Run the test suite to verify strict roundtrip and lossy scenarios:

pytest tests/test_roundtrip.py

What is tested?

  • Lossless roundtrip: Only 3-channel ffv1+gbrp16le is supported and tested. Max error is <0.001 per channel.
  • Lossy roundtrip: A test with libx264 (rgb24) is included for comparison. Max error is typically 2–3 per channel (on a 0–95 range).

Example output:

Max abs error per channel: [0.00068665 0.00068665 0.00068665]  # ffv1+gbrp16le (lossless)
[libx264] Max abs error per channel: [2.588234 2.588234 2.588234]  # libx264 (lossy)

Motivation

This project enables efficient storage, compression, and sharing of large datasets by leveraging video codecs, while maintaining the ability to recover the original data using Parquet as the canonical format.

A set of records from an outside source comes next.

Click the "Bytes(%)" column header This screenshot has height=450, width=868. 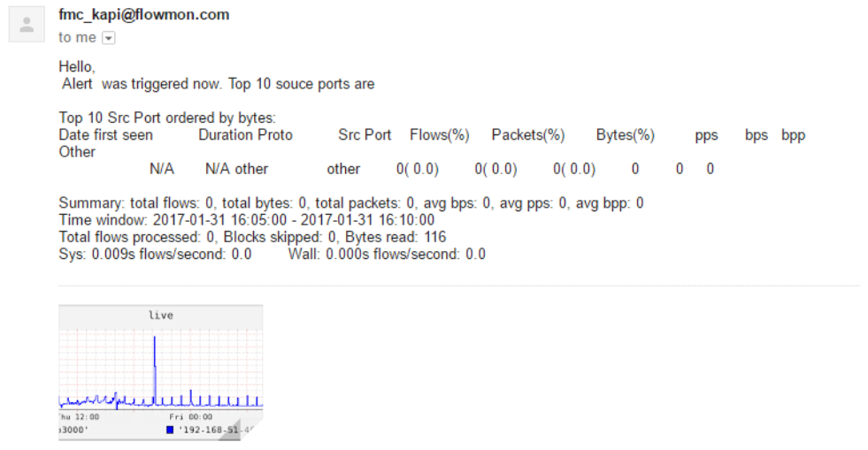tap(625, 135)
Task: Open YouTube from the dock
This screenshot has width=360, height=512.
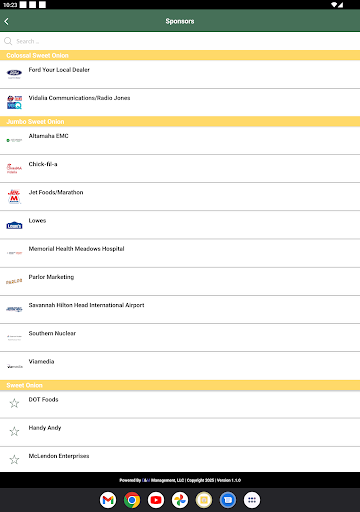Action: (156, 500)
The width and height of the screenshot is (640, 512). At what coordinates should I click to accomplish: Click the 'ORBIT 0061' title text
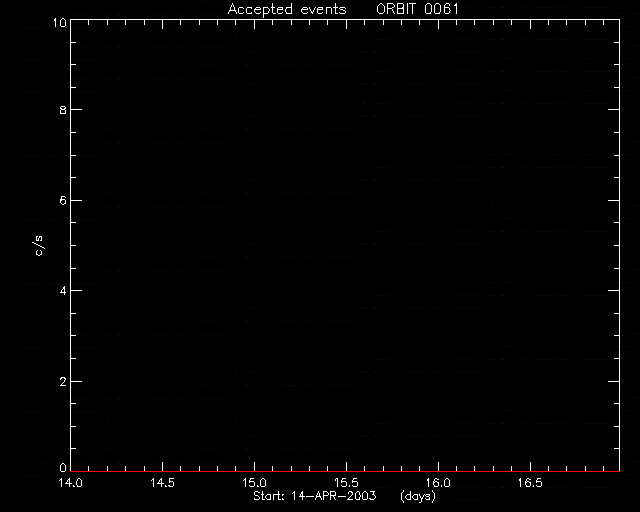point(417,9)
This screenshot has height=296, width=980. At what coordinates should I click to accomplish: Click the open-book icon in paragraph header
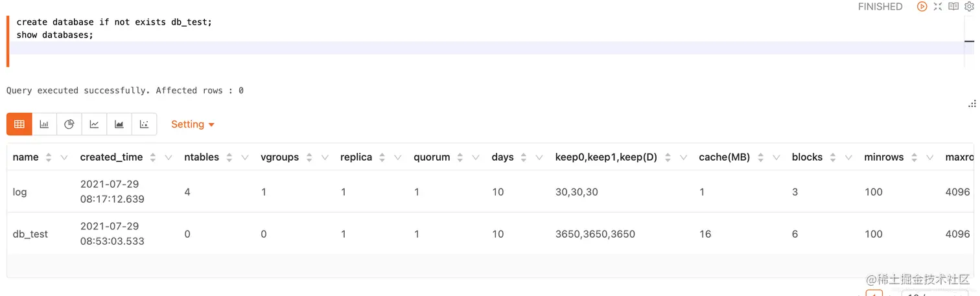(x=953, y=6)
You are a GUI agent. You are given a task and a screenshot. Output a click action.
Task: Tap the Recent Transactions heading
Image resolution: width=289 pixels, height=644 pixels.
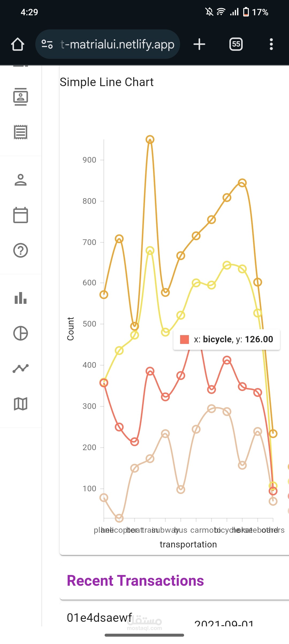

Codec and Pixel Format Restrictions

Important: For robust, lossless roundtrip, only the ffv1 codec with the gbrp16le pixel format (planar RGB, 3 channels, no padding) is supported and tested. If your ffmpeg build does not support this combination, the library will raise a clear error. This ensures that timeseries/tabular data can be reliably converted to and from video without data loss or row padding issues.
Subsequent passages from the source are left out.